November 26, 2021

On April 25, it was learned that Tokyo Electric Power Company (TEPCO) has decided to start an oceanographic survey by the end of the month to lay an undersea tunnel for the release of treated water from the Fukushima No. 1 Nuclear Power Plant. After completing the survey, the company will start laying the tunnel, aiming to start releasing the water in spring 2023. According to the officials, TEPCO had initially expected to start the survey in September, but was forced to postpone it due to difficulties in forming a consensus with neighboring municipalities.

In August, TEPCO announced a process plan to construct an undersea tunnel, run pipes through it, and drain the water into the sea about one kilometer offshore from the plant. In this submarine survey, in addition to magnetic surveys to ascertain the condition of the seabed, including confirmation of unexploded ordnance and other hazardous materials, diving surveys will be conducted as necessary. A submarine boring survey using a workboat will also be conducted.

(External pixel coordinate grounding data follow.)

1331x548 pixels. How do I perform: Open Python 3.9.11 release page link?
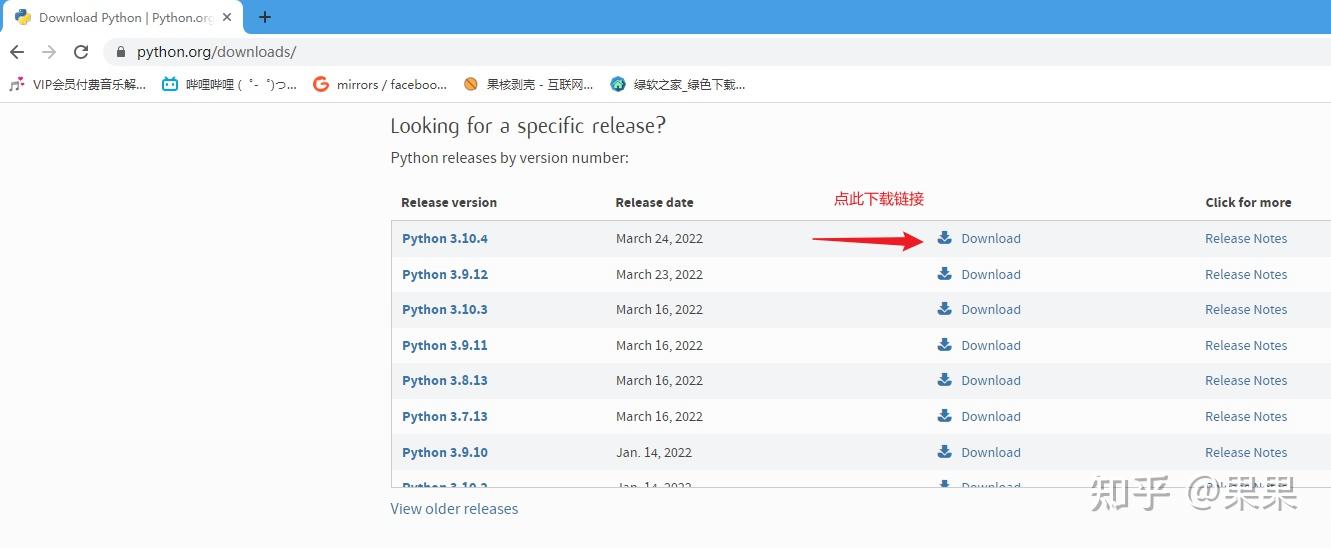[x=445, y=346]
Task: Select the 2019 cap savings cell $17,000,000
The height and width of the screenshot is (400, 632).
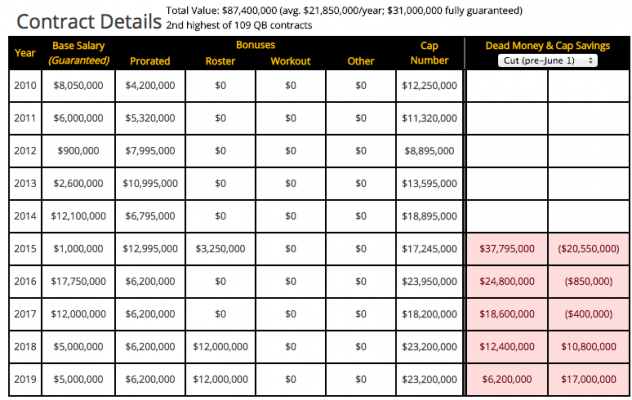Action: [x=588, y=379]
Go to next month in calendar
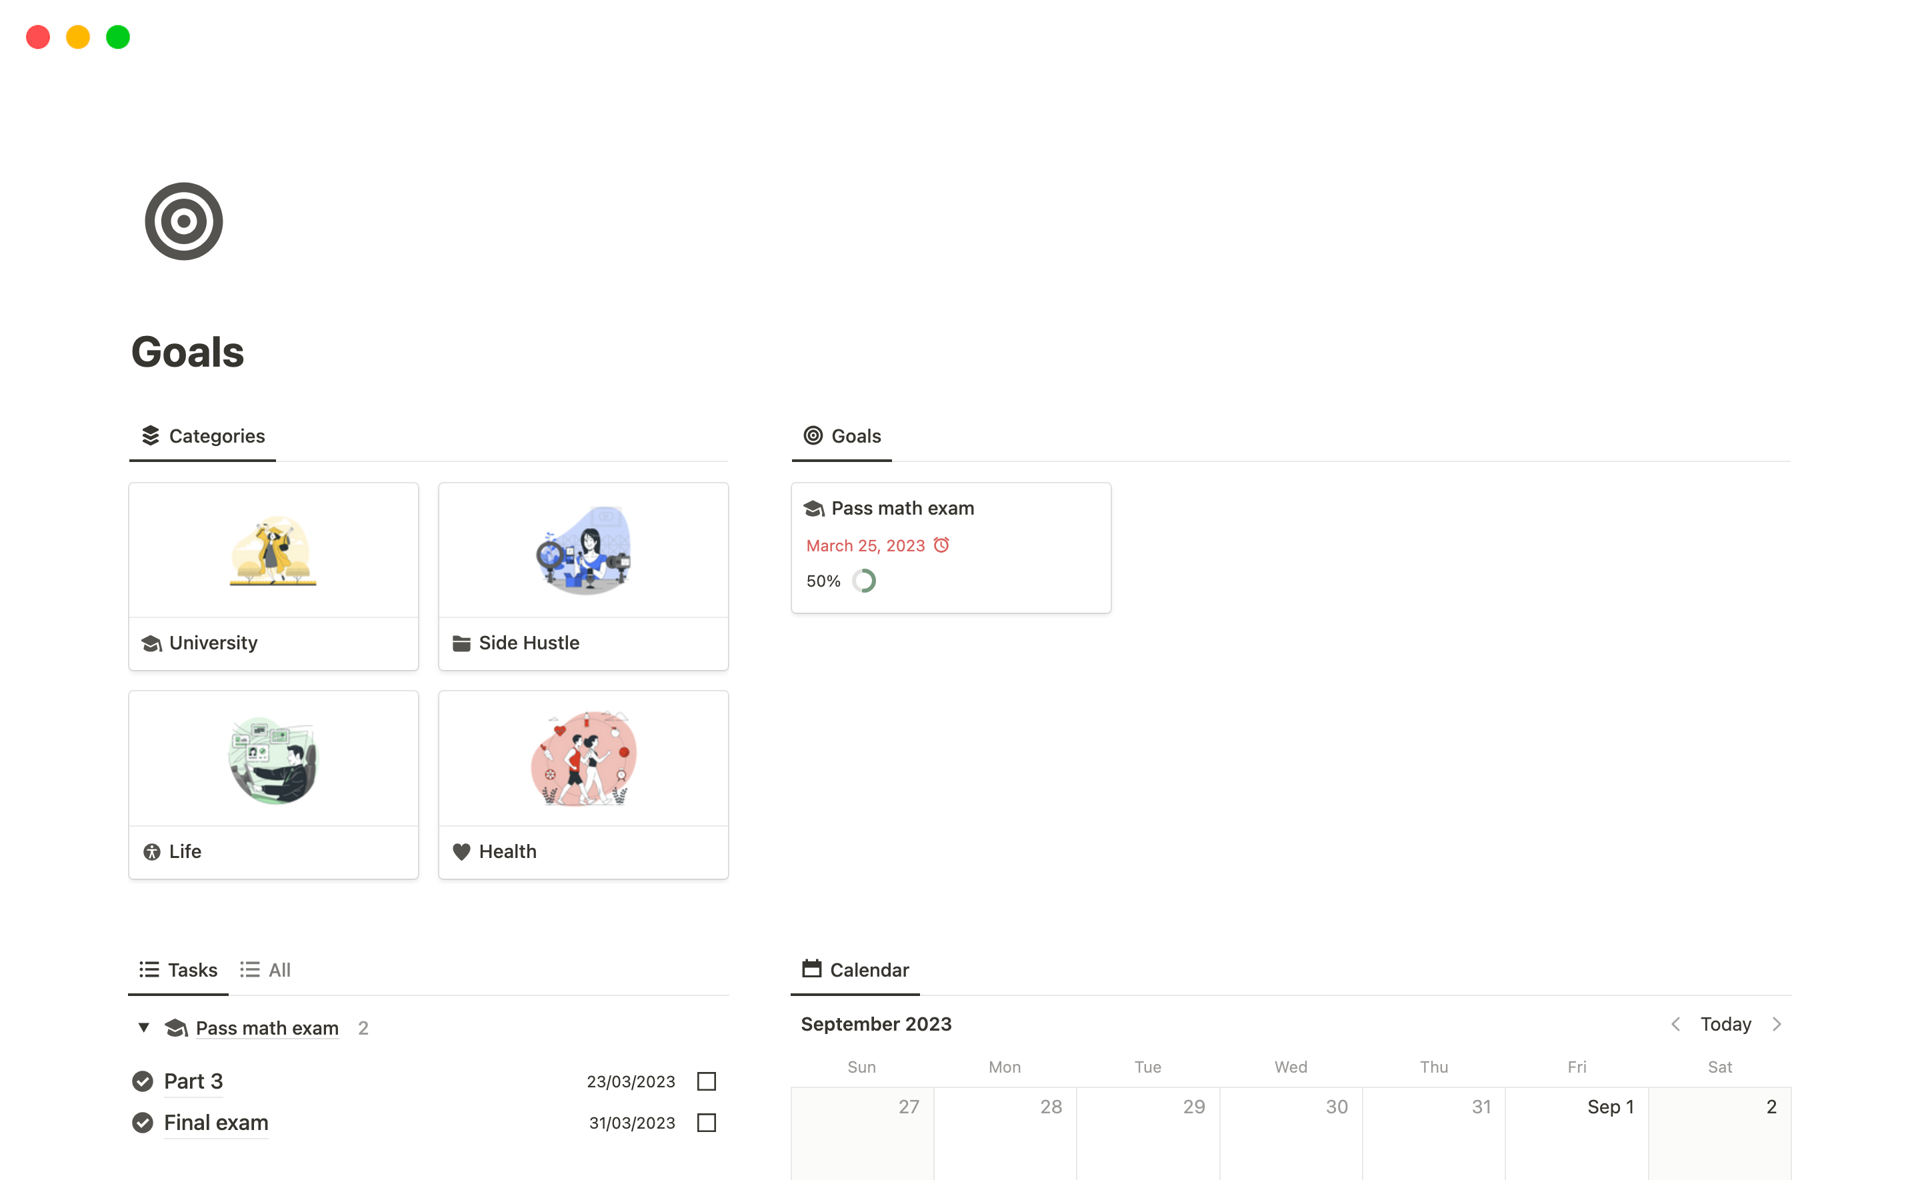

The submarine tunnel is expected to be about 2.5 meters in diameter, and pipes will be cut through the bedrock of the seabed from the vicinity of the No. 5 and No. 6 reactors at the plant. We had considered the idea of draining the water into the sea near the east side of the plant, but we chose to go offshore where the tritium contained in the treated water would be more diffused. It is believed that the decision was based on the fact that there are no fishing rights in the waters about one kilometer offshore and that there would be little opposition from fishermen concerned about harmful rumors.

On the 17th of this month, the government announced the results of its assessment that the radiation dose in the surrounding waters due to the release of treated water was far below the safety standards set by the government and international organizations, and that the impact of radiation on the surrounding residents and the environment was “extremely minor.

The decision to release the treated water was made in April this year by the then government of Yoshihide Suga, and Prime Minister Fumio Kishida, who inspected the plant in October, said that it was a very important issue that could not be postponed.